MISE EN PLACE Trim and chop green onions, keeping whites and greens separate. Peel and finely chop garlic. Remove collard stems and finely chop; roughly chop leaves. Rinse and drain black-eyed peas. Cut lime into wedges.
In a large saucepot over medium low heat, warm 1 teaspoon cooking oil. When oil is shimmering, add onion whites and cook until they start to become translucent, 2 to 3 minutes.
Add garlic, and cook until fragrant, about 1 minute.
Stir in collard leaves and stems. Add fajita seasoning, bouillon cube and 1 cup water. Increase heat to high, and bring to a boil. When liquid is boiling, reduce heat to low, cover and simmer until greens are tender, about 10 minutes.
Add black-eyed peas, and simmer uncovered until most of the liquid has evaporated, about 20 minutes. Taste and adjust seasoning as desired with kosher salt and pepper.

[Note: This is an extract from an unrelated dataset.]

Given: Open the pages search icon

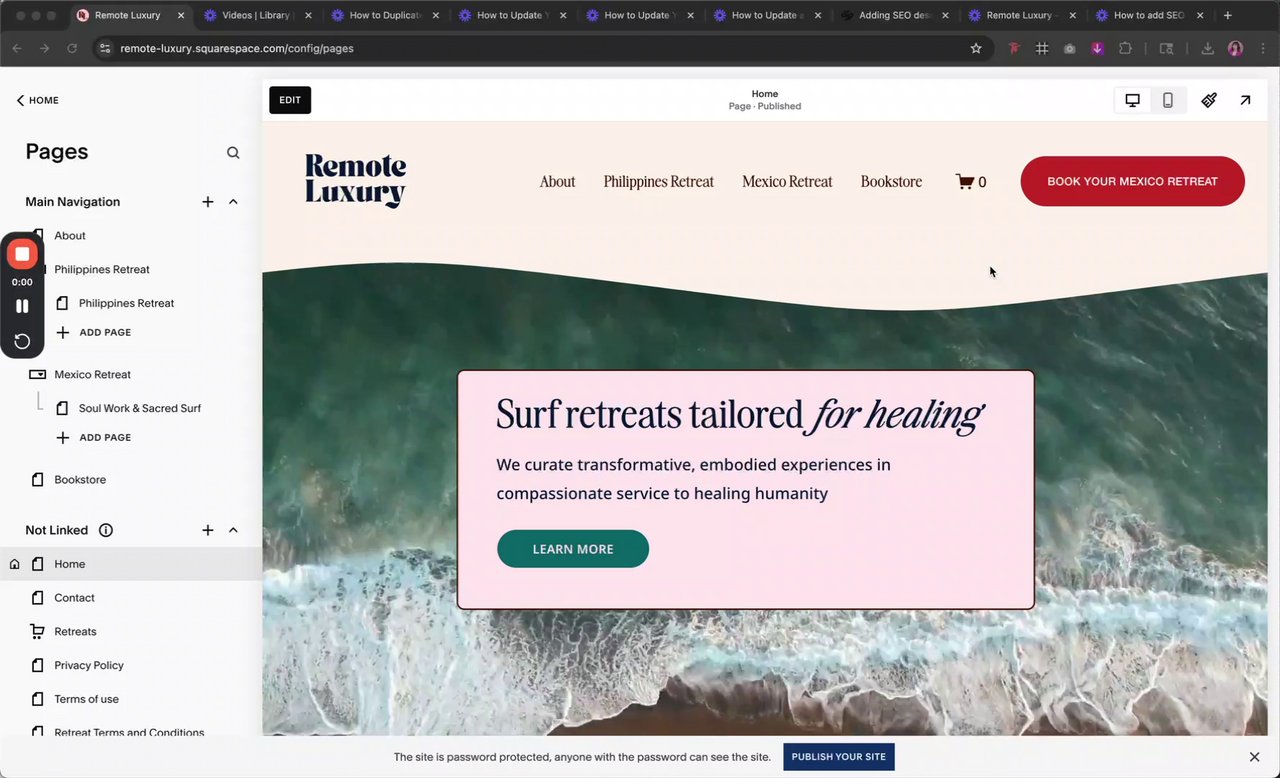Looking at the screenshot, I should 233,153.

Warm tortillas as desired (in a skillet or over an open burner works well).
To serve, arrange goat cheese, green onion greens, lime wedges and pepper relish on a plate or in small bowls. Serve beans and greens mixture in a bowl with a slotted spoon. Build tacos by topping each tortilla with beans and greens, goat cheese, onion greens, squeezes of lime juice, relish and hot sauce as desired. Enjoy!